▶ Задание 1:
Сократите абзац цитируемого текста, который начинается словами «В январе 1858 года Кокорев», и сохраните его основные факты.

▶ Цитируемый текст:

----

Ни В. С. Курочкин, ни Минаев не представляли для меня загадки. По своей молодой неопытности я ошибался, видя в В. С. Курочкине какое-то ходячее заразительное веселье и не умея проникнуть дальше коры грубой распущенности, которая облегла душу Минаева. Но так или иначе, а мне казалось, что я их понимаю. Совсем другое дело Кроль и Толбин. Это были типичные представители какой-то совсем другой эпохи, другого, чуждого и непонятного мне духовного склада. Тип этот живо восстал в моей памяти недавно, при чтении воспоминаний г. Фета. Я приведу несколько отрывков из этих воспоминаний, которые пояснят мое тогдашнее недоумение.
Рассказывая об одном семействе, в котором было две дочери, г. Фет говорит: «О меньшей, если не говорить об ее черных волосах, широко выведенных бровях и замечательно черных и блестящих глазах, сказать более нечего, но старшая, блондинка, была явлением далеко не дюжинным. Уже одно ее появление в дверях невольно кидалось в глаза. Она не входила, а, так сказать, шествовала в комнату, строго сохраняя щегольскую кавалерийскую выправку: корпус назад, затылок назад» (Воспоминания, I, 3){59}.
В январе 1858 года Кокорев{60} давал в Москве обед, на который в числе других московских литераторов получил приглашение и г. Фет. За обедом Кокорев сказал речь, в которой повторил сказанное им уже раньше в купеческом клубе, а именно «о добровольной помощи со стороны купечества к выкупу крестьянских усадеб». Г. Фет рассказывает: «Помню, с каким воодушевлением подошел ко мне М. Н. Катков и сказал: „Вот бы вам вашим пером иллюстрировать это событие“. Я не отвечал ни слова, не чувствуя в себе никаких сил иллюстрировать какие бы то ни было события. Я никогда не мог понять, чтобы искусство интересовалось чем-либо помимо красоты. Тем не менее за столами, покрытыми драгоценным старинным серебром: ковшами, сулеями, братинами и т. д., с великим сочувствием находились наиболее выдававшиеся в литературе славянофилы» (I, 225).

----

▶ Представленный листинг:
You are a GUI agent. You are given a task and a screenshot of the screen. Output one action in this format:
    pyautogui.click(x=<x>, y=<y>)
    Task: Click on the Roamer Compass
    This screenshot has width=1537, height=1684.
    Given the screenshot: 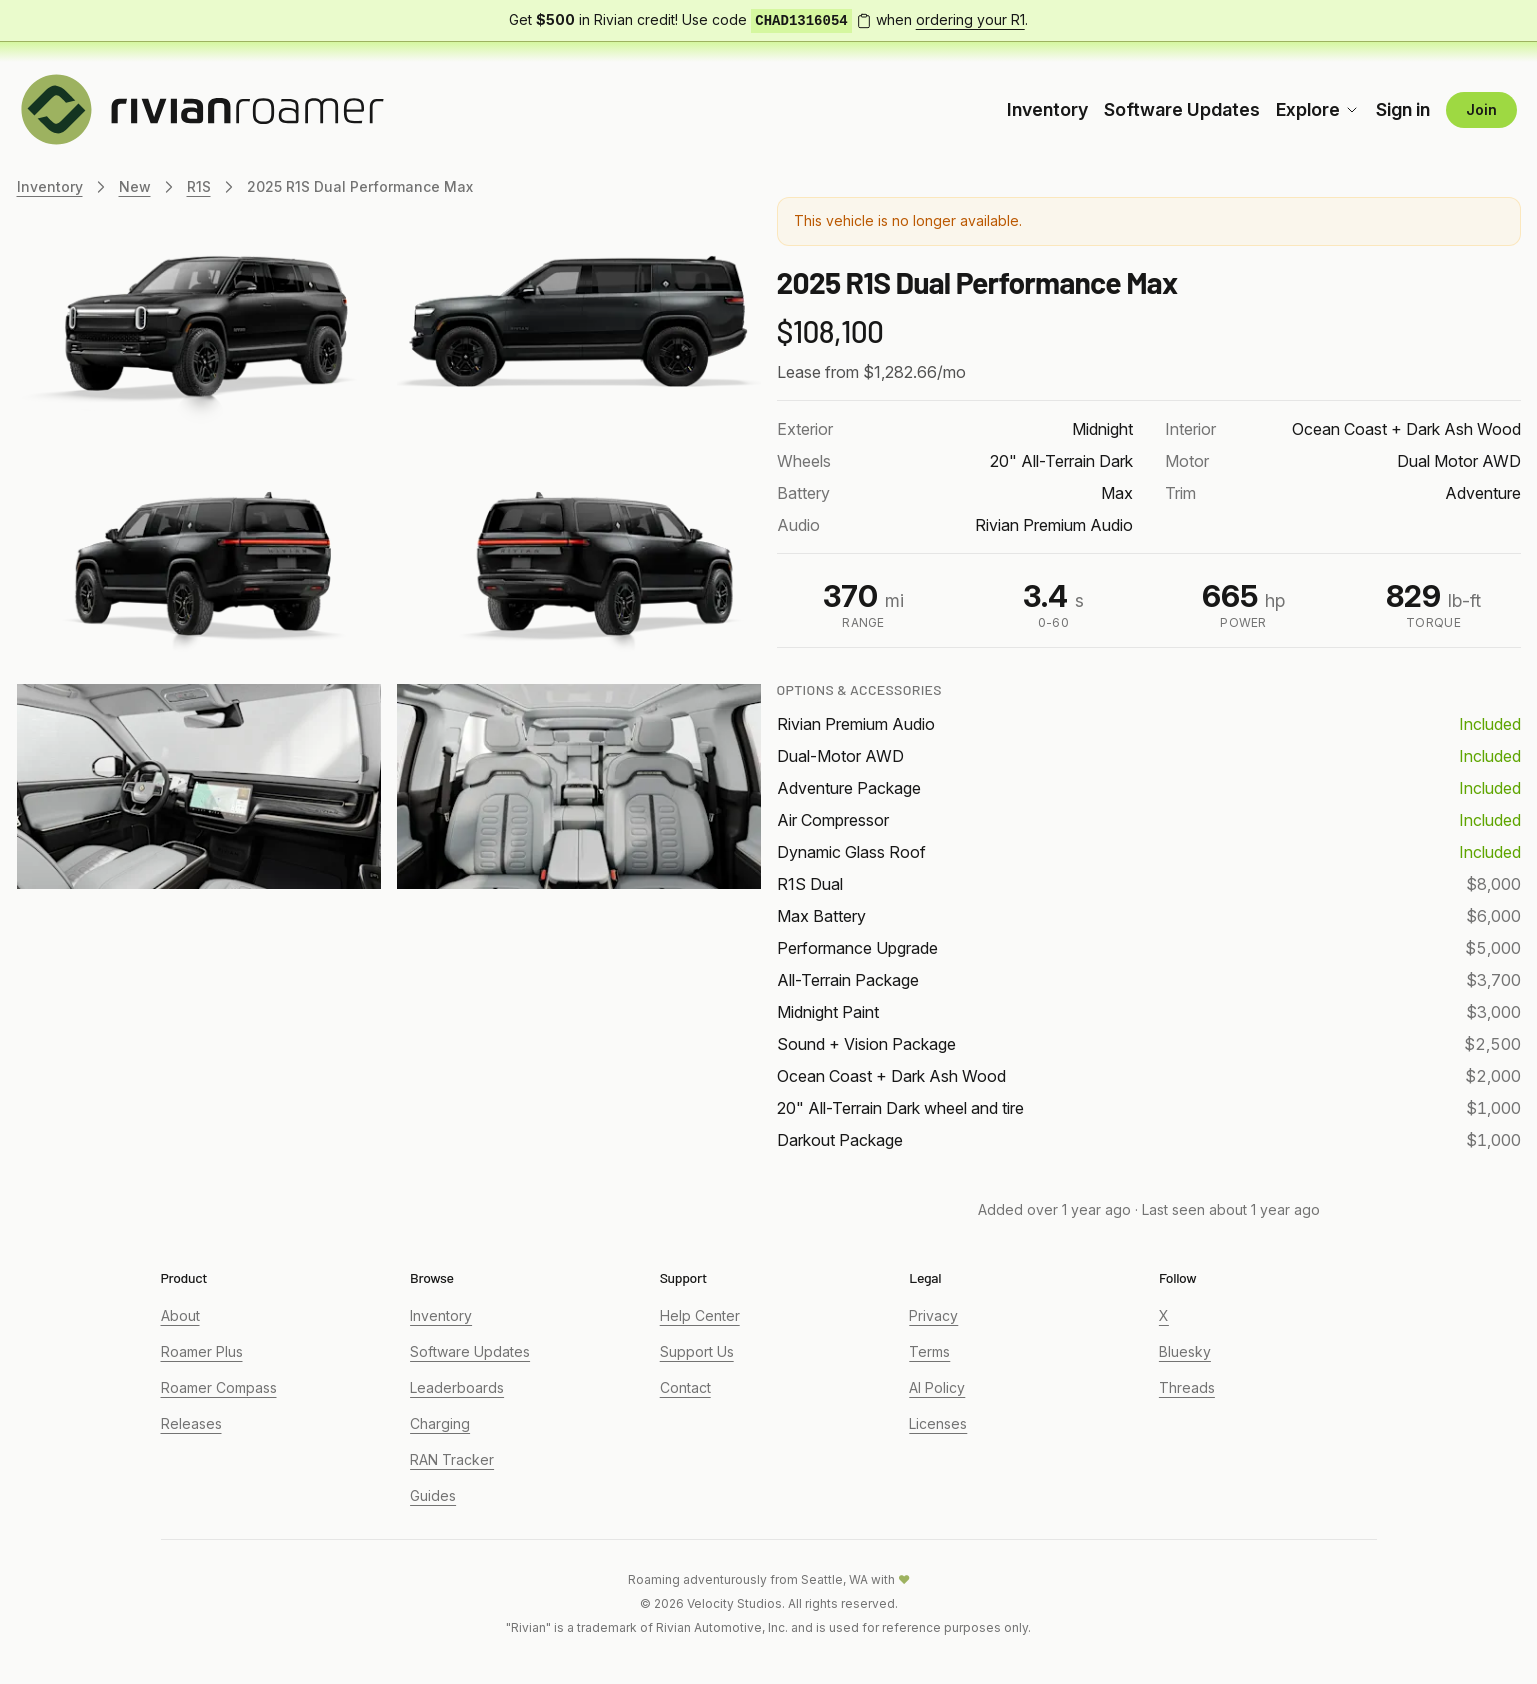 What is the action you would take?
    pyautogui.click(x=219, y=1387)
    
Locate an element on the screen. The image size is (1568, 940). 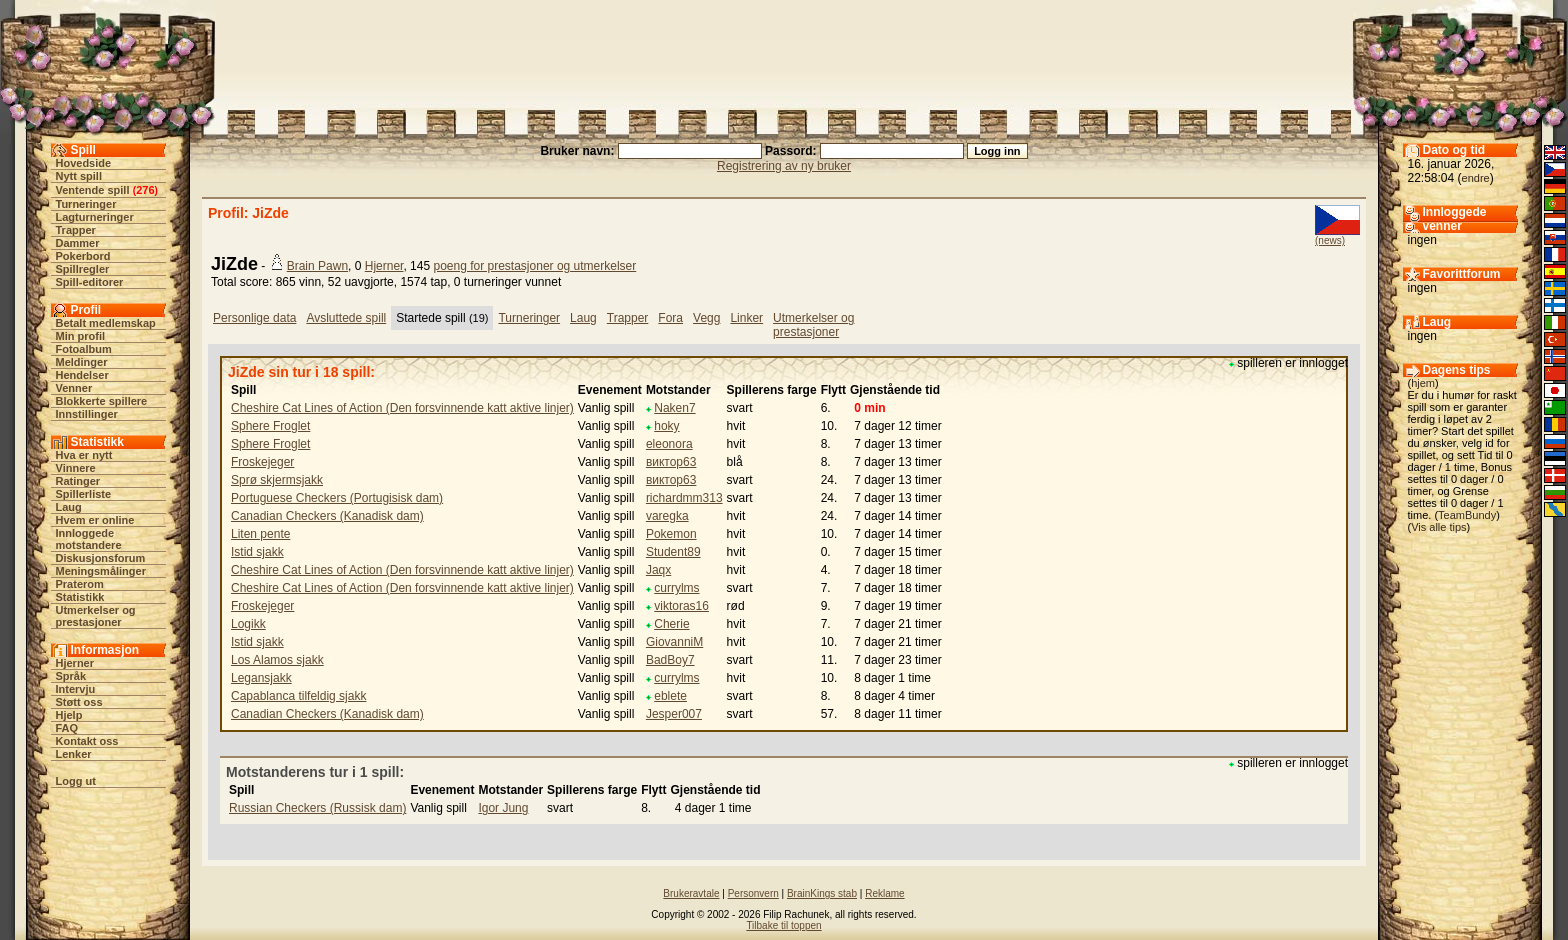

----

▶ Задание 2:
Запишите строки листинга в виде JSON-списка строк, по одной записи на каждую строку, без пустых строк. Начните с первой строки листинга и продолжайте до строки с «This screenshot has» включительно.

▶ Правильный ответ 1:
В январе 1858 года Кокорев дал в Москве обед. Среди других московских литераторов на него был приглашен Фет. В своей речи Кокорев повторил то, что прежде говорил в купеческом клубе: купечество добровольно поможет выкупу крестьянских усадеб. Фет вспоминает, что М. Н. Катков с воодушевлением предложил ему иллюстрировать это событие пером. Фет не ответил: он не чувствовал в себе сил на это и не мог понять, чтобы искусство интересовалось чем-либо, кроме красоты. Тем не менее за столами с драгоценным старинным серебром с великим сочувствием сидели самые видные в литературе славянофилы.

▶ Правильный ответ 2:
[
  "You are a GUI agent. You are given a task and a screenshot of the screen. Output one action in this format:",
  "    pyautogui.click(x=<x>, y=<y>)",
  "    Task: Click on the Roamer Compass",
  "    This screenshot has width=1537, height=1684."
]